Task:
When you reach the line with "This screenshot has width=1514, height=523.", transcribe it and each line after it through the last one below, exactly. Pictures stay out.

______________________________

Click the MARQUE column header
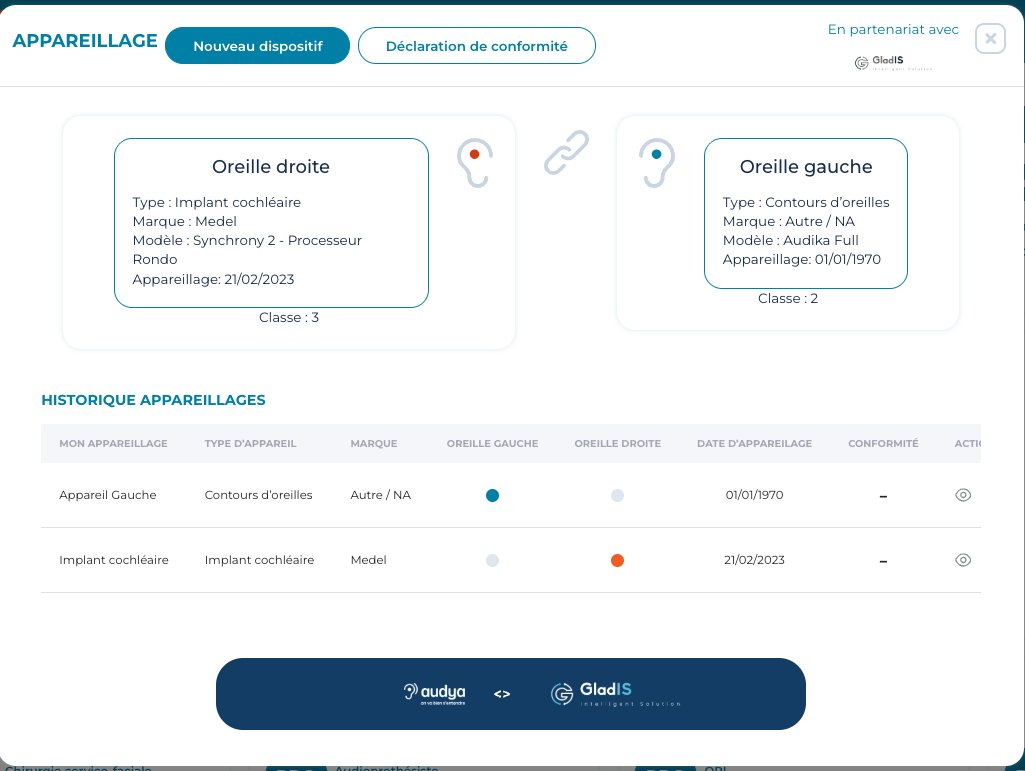This screenshot has height=771, width=1025. tap(373, 443)
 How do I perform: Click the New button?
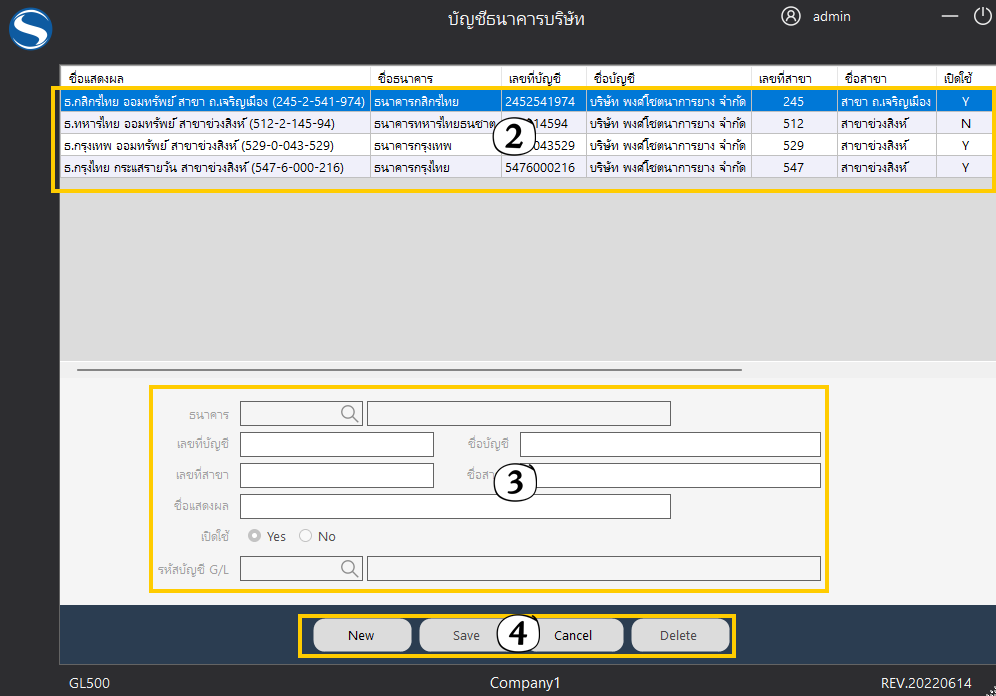[361, 635]
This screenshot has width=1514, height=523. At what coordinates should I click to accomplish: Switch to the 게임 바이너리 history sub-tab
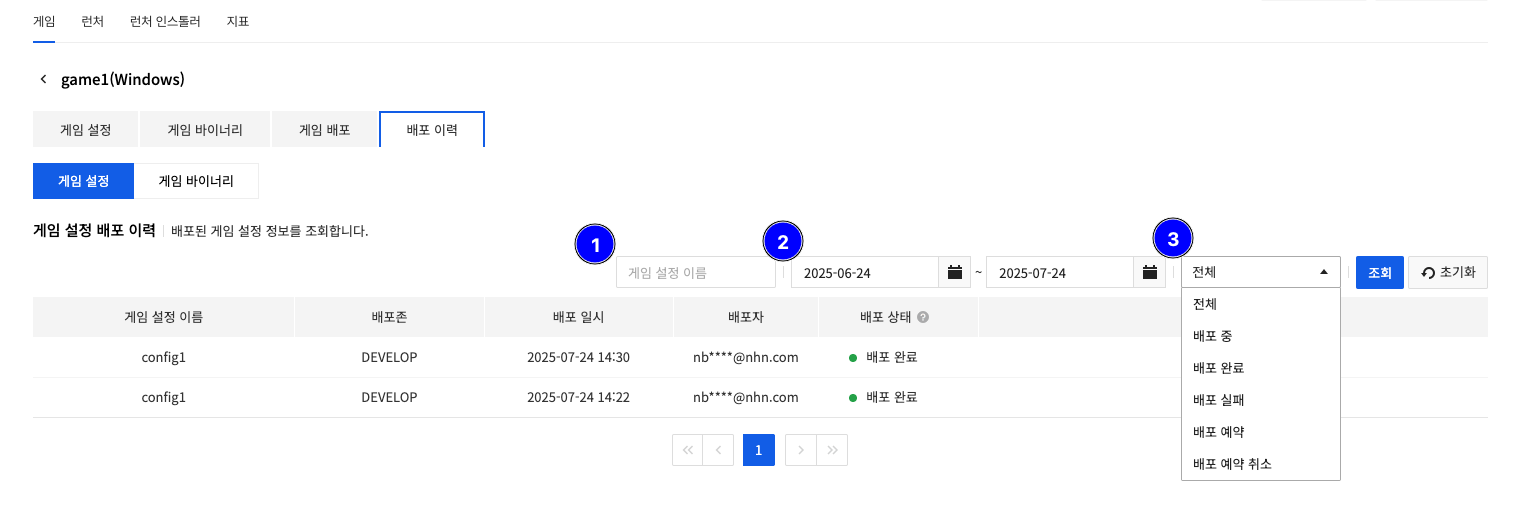196,181
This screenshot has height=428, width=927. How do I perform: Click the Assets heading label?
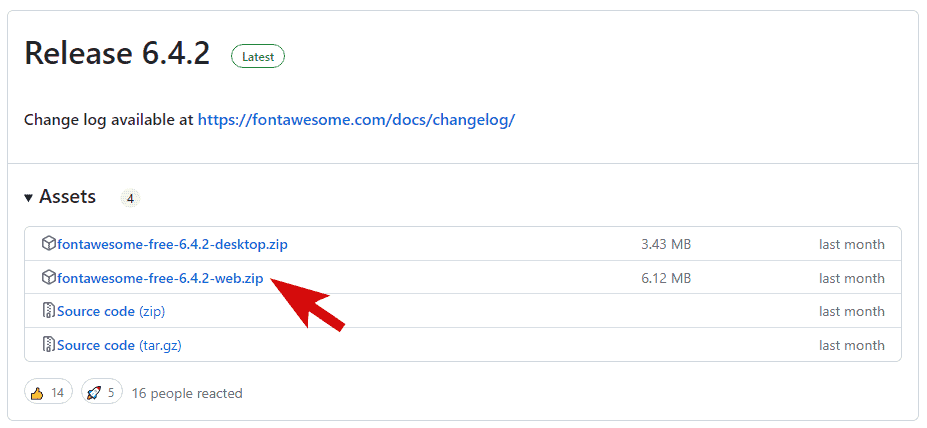point(68,197)
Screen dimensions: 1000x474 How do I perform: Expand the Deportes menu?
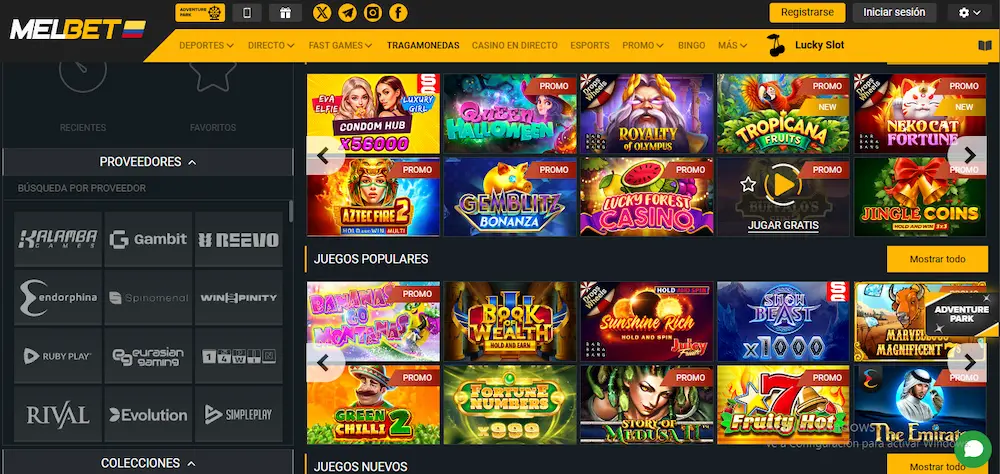(x=206, y=45)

______________________________

Exercise solution:
This screenshot has width=1514, height=523. At what coordinates should I click to accomplish: Switch to the 게임 바이너리 history sub-tab
196,181
This screenshot has height=428, width=927. How do I perform: Click the Assets heading label?
point(68,197)
Screen dimensions: 1000x474 How do I perform: Expand the Deportes menu?
(x=206, y=45)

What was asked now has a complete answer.